There are two significant contributions from the SDN community to the networking industry:

  1. The first contribution is Open Daylight SDN Controller. There were at least half-a-dozen SDN controllers that got introduced into the market during the initial days of SDN. To name a few - NOX, POX, Floodlight, ONOS, Open Daylight and Ryu. However the industry soon converged on Open Daylight, the most popular open source controller. The Open Daylight community has made 10 releases so far and has 50+ vendors supporting the community. Many vendors such as Cisco, Ericsson and Lumina are selling Open Daylight based SDN controllers today. Today, the community version of Open Daylight is bloated - as several vendors dumped proprietary/legacy APIs to the community and made Open Daylight a spaghetti. Despite the limitations, Open Daylight helps enterprises and service providers to simplify the management of networks - both physical as well as virtual networks.
  2. The second contribution is SD-WAN. Service providers invest in new technologies when those technologies either save costs (CAPEX/OPEX reduction) or help them generate newer revenue streams. SDN could potentially save a lot of money for service providers - however, the technology wasn't ready and it required service providers to rip/replace their existing network. The only SDN based service that helped service providers to monetize and generate new revenue was Software Defined WAN (SD-WAN). It is the only use case that garnered momentum in the industry. According to Global Market Insights, SD-WAN market is expected to hit $17 billion by 2025. There are at least two dozen SD-WAN implementations, mostly from SD-WAN startups. SD-WAN momentum is real and it would continue to co-exist with MPLS in the shorter-term.  
Beyond these two contributions, SDN didn't make a huge impact on the network or network architecture. 
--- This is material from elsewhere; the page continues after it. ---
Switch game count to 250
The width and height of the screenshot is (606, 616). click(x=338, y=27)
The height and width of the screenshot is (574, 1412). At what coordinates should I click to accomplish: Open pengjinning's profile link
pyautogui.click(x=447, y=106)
The network that exists today was built over the last several decades. It is so complex that we cannot rip and replace the network in a short time. In another 10 years, most networks would be software-defined; most networks would be programmable; most networks would be virtualized. So, SDN as a concept may not be dead. If you think of SDN as OpenFlow, "Yes" it is dead. However, if you think of SDN as "improved programmability of network elements" and "reduced dependancy of networking software with proprietary hardware", SDN is going to grow in scale. As Steve Jobs would say, "You can't connect the dots looking forward; you can only connect them looking backwards". We've to wait and watch how the industry embraces SDN.